I’m really genuinely pretty agnostic on this. I want to make sure that we are focused on the bigger picture, which is figuring out how we enable a transition to sustainability overall. And therefore, we really are rooting for whatever battery technology ends up having the best performance.
And I think it will be a mix. We’re going to see a bigger diversity of battery chemistries and technologies.
So when we’re designing this circular system, we need to think about all the different technologies, and they have pros and cons. Some are more challenging in different ways. Obviously, iron phosphate has a lower total commodity metal value, but it’s certainly not zero. There’s a great opportunity to recycle lithium and copper from those. So I think each one has its own set of characteristics that we have to manage.
What do you see as Redwood’s biggest challenge in the next year, and then in the long term?
Over the next year, we’re just in an incredibly rapid growth and deployment phase. We are innovating across a whole bunch of different areas simultaneously. It’s really exciting and fun, but it’s also just quite challenging to manage all of the parallel threads as we’re doing it. It’s like a huge multiplayer game of chess or something.

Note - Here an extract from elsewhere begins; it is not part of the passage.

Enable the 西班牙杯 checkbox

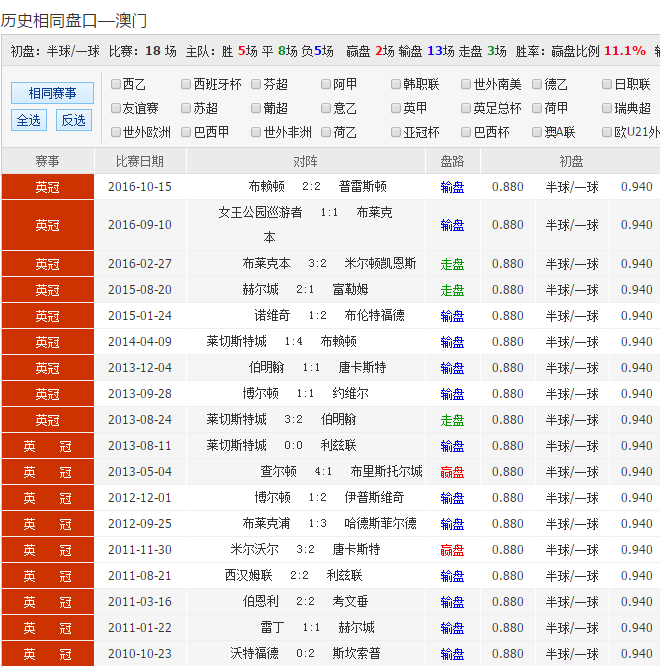[187, 85]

In the longer term, it’s increasingly going to be about scale and efficiency of scaling. This is just a huge, huge industry. The physical size of these facilities is massive, the amount of materials is massive, and the capital requirements are really massive as well. So I think over decades into the future, I’d say, where our focus and challenges will be is making sure we’re hyper-efficient about scaling up to terawatt-hour scale, literally.
Correction: this article was updated to correct Redwood's fundraising total.